I should probably be working on the statistics homework I have to turn in on the first day of class, but I'm not. (Yes - I have to complete real homework before class even starts. This is not an encouraging sign of what I suspect is to come.)

Instead, I'll observe my final fleeting moments on "The Summer of Eric Gravy Train Extravaganza" by telling you about the best song to be released on record in a long time - "Dress Blues" by Jason Isbell from his debut album "Sirens of the Ditch".

(The album title comes from a great lyric from the song "Grown" - "Last night I heard the sirens' song and I followed it in the ditch".)

When I got back from China and reconnected with reality, I was shocked to learn that Jason Isbell had left the Drive-By Truckers to strike out on a solo career. (He actually made the move in April - not sure how I didn't catch the news then.) I was at once disappointed and excited - disappointed because DBT will never be the same and excited because Jason has the chops to make a serious splash as a solo artist. Plus - I figured that his first record would feature "Dress Blues", a haunting anti-war song he's been performing with DBT for the past couple years or so.

Sure enough, the song made the record and, in my opinion, makes the record. He sings about Matt Connelly, a high school friend from Green Hill, AL, that enlisted in the Marines, was shipped to the Middle East, and never came home.

Check out a video of Jason singing "Dress Blues" solo on YouTube.
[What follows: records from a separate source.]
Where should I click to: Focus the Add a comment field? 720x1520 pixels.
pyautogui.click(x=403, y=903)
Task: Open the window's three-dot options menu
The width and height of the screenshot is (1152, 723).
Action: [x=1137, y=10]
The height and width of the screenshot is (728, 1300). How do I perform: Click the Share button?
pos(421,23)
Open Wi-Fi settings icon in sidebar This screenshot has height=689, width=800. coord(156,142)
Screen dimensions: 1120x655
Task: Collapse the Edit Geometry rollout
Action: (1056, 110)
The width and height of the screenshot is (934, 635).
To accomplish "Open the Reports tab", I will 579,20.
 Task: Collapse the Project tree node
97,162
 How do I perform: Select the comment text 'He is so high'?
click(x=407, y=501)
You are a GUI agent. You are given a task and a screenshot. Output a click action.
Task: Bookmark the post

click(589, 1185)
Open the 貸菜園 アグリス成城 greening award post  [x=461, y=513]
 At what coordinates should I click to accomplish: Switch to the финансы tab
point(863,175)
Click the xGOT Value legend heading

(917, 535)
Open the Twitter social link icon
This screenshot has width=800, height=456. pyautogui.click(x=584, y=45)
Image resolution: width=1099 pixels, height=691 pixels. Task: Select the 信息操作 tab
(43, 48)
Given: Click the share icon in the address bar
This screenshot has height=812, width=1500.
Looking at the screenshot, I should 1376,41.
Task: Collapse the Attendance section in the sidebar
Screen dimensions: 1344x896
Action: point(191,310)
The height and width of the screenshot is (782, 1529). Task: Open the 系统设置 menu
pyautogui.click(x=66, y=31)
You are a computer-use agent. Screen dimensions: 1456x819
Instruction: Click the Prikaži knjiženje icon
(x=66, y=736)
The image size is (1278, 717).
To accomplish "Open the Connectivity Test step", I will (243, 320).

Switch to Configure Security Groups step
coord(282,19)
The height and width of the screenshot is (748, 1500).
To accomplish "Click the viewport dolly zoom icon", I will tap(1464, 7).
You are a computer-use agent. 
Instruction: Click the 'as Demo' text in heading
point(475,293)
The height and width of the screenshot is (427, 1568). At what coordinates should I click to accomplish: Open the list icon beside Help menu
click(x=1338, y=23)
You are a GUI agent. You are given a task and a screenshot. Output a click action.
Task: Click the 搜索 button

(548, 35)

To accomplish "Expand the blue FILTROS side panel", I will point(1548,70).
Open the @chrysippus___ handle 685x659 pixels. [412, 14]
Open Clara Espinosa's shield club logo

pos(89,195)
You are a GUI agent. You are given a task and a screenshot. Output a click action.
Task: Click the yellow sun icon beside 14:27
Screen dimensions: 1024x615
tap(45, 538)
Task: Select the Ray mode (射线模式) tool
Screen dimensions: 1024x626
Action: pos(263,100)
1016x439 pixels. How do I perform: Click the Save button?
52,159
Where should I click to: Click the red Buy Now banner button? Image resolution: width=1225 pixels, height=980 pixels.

The songs lyrics are a knife in the heart:

Your wife said this all would be funny
when you came back home in a week.
You'd turn twenty-two and we'd celebrate you
in a bar or a tent by the creek.
Your baby would just about be here.
Your very last tour would be up
but you won't be back. They're all dressed in black
drinking sweet tea in styrofoam cups.

Mamas and grandmamas love you
'cause that's all they know how to do.
You never planned on the bombs in the sand
or sleeping in your dress blues.

Like everything else he sings, Jason delivers the lyrics in a smoky, Southern twang that drips with authenticity. The simple symbols in the song - scripture on grocery store signs, a funeral held in a high school gymnasium, sweet tea in Styrofoam cups, silent old men from the Corps - paint a sobering picture of how the costs of war extend deeply into our families and communities.

Most of all, I love that the anti-war statement isn't a zealous rant, a list of mistakes and misjudgments, or an impassioned plea to "bring home the troops". Instead, it's a simple question of risk vs. reward:

But there's red, white, and blue in the rafters
and there's silent old men from the corps.
What did they say when they shipped you away
to fight somebody's Hollywood war?

Such a simple shift in perspective poses a powerful question regarding the outcomes we're seeking and the significant sacrifices we continue to make.

I actually wrote a post a year or so ago about another Isbell song that I love dearly, "Outfit" by the Drive-By Truckers. I still think that "Outfit" is Jason's finest song, but recognize that "Dress Blues" is by far his most significant.